На корме сразу засуетились люди, что-то загремело, и шлюпка тяжело опустилась в невидимую воду.
Вскоре косяки сомкнулись. Чуть фосфоресцировал след погружающегося в море невода.
– Стоп! – скомандовал Весельчаков.
Мгновенно всё стихло. Сейнер перестал вздрагивать. Качка усилилась. Рыбаки с баграми в руках бежали к носу. Застучала лебёдка.
Оставалось сделать самое главное: вплотную соединить концы выметанного невода и потянуть нижнюю подбору. Тогда рыба окажется в глухом мешке.
Из рубки вынесли электрическую лампу. На палубе стало светло. Чёрная морская вода засветилась яркими бликами. Снова застучала лебёдка, и из-за борта потянулись наматываемые канаты. Светлое пятно словно закипело: рыба металась, почувствовав движение стенки невода.
Наконец невод выбрали. В нём трепетали тысячи, десятки тысяч небольших сине-чёрных рыбок. При ярком электрическом свете их чешуя играла миллионами маленьких огоньков.
Сельдь приближалась к берегу. По плану, со всей тщательностью разработанному заранее, рыбаки устанавливали ставные невода. Чтобы установить их, требовались сноровка и знание моря. Нужно было тщательно выбрать место, промерить дно, убедившись, что на нём нет впадин и кочек, проследить за течениями и, наконец, организовать круглосуточное дежурство.
Устанавливать невода совсем у берегов запрещалось, – это было бы хищничеством. Но и далеко поставленный невод не достиг бы цели: всё время натыкаясь на стенки невода, рыба в конце концов повернула бы обратно.

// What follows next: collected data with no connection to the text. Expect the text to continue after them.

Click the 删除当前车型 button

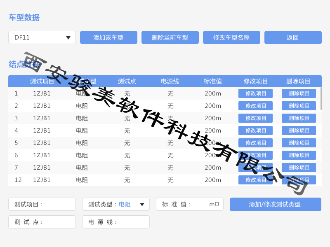click(x=170, y=37)
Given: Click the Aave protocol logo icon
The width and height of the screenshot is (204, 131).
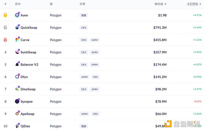Looking at the screenshot, I should 17,15.
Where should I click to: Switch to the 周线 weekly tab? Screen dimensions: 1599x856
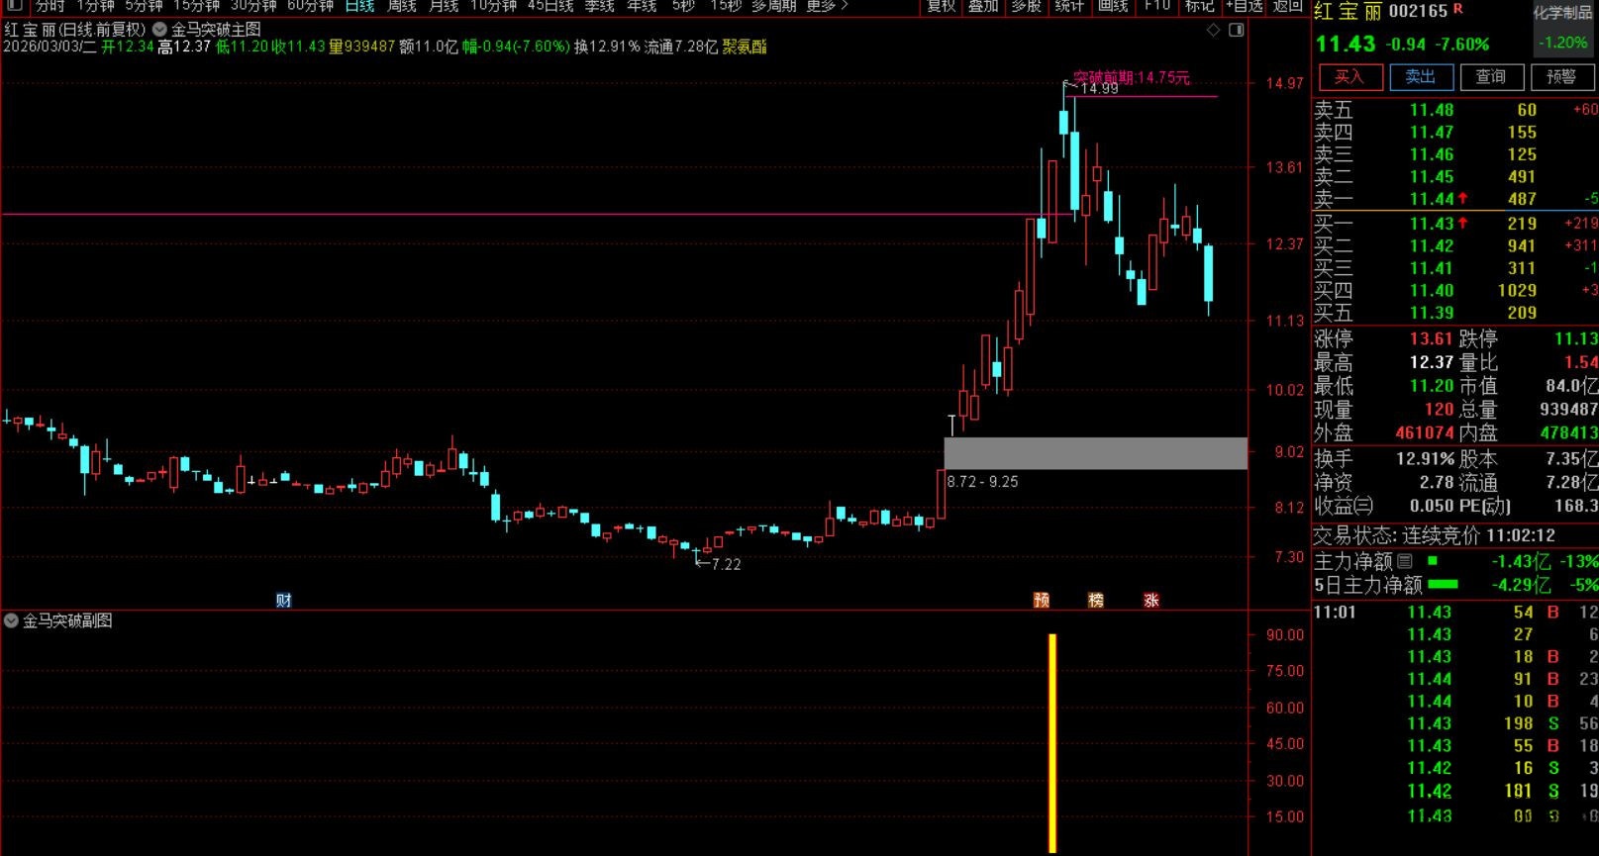point(402,6)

Путина началась в конце марта.
Ещё ранним утром люди увидели, что вода у берега побелела и над ней закружились тучи морских птиц.

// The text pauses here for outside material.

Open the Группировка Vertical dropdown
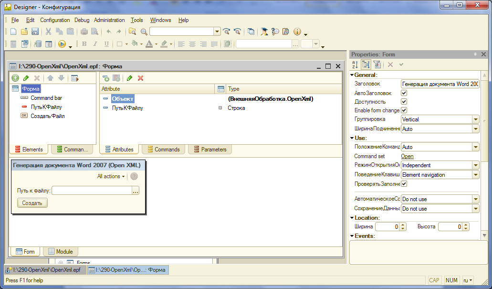 475,119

Сельдь шла густыми косяками; направляясь к берегам, рыба наталкивалась на крылья ставных неводов и, стараясь обойти их, двигалась вдоль крыльев в море. Подойдя к входному отверстию ловушки, она принимала его за конец сети и устремлялась в него.
Ночью на ставных неводах зажглись огни. Сотни судов вышли на переборку неводов. Под своими килями суда буксировали транспортные мешки из толстой пеньковой или хлопчатобумажной дели.
Сельдь перегонялась из неводов в эти мешки и отводилась на якорь.
Пирс стал неузнаваемым. Огромные переплёты гидрожелобов, установленных на эстакадах, придавали ему вид новостройки. С элеваторных вышек ползли ленты гидротранспортеров, тянулись шланги, громоздились бочки, мешки с солью.
Огромные хоботы рыбонасосов накидывались на подведённые к берегу транспортные мешки, жадно глотали сельдь, и рыба вместе с водой мощной струёй выливалась в рыбоприёмный бункер.
Подхваченная транспортёром, она мчалась на непрерывно движущейся ленте ввысь, к вершинам элеваторов, и дальше, по гидрожелобам, прямо к чанам засольного цеха.
Один за другим в ковш входили сейнеры и дрифтеры. Их палубы были завалены сетями, в которых трепетала серебрившаяся на солнце рыба. Рыбаки отгружали сети на приёмные площадки. Каждую сеть они раскладывали вдоль, чтобы отцепщикам было удобнее выбирать рыбу в носилки.